Saved data entries
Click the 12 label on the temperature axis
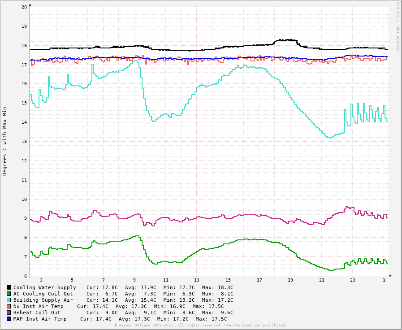Image resolution: width=402 pixels, height=330 pixels. (x=24, y=161)
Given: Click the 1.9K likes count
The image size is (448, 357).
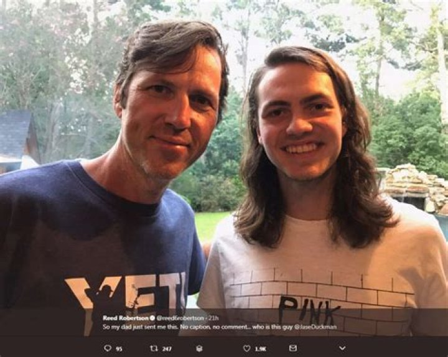Looking at the screenshot, I should tap(259, 349).
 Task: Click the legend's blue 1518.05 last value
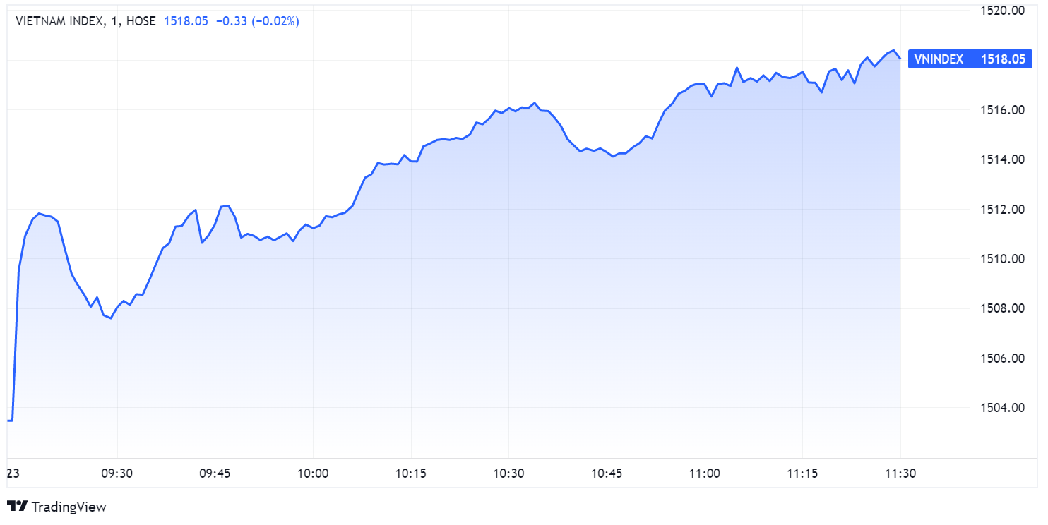tap(186, 21)
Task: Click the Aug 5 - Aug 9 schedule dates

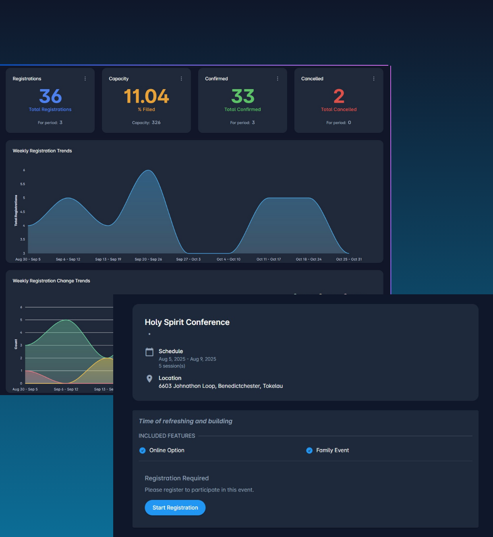Action: pos(187,359)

WHAT YOU WILL DO: A faithful, complete copy of the records above is required, one that contains no pictures.

EXERCISE RESULT:
Click the 12 label on the temperature axis
Image resolution: width=402 pixels, height=330 pixels. (x=24, y=161)
Given: Click the 1.9K likes count
The image size is (448, 357).
Looking at the screenshot, I should tap(259, 349).
 Task: Click the legend's blue 1518.05 last value
tap(186, 21)
Task: Click the Aug 5 - Aug 9 schedule dates

Action: pos(187,359)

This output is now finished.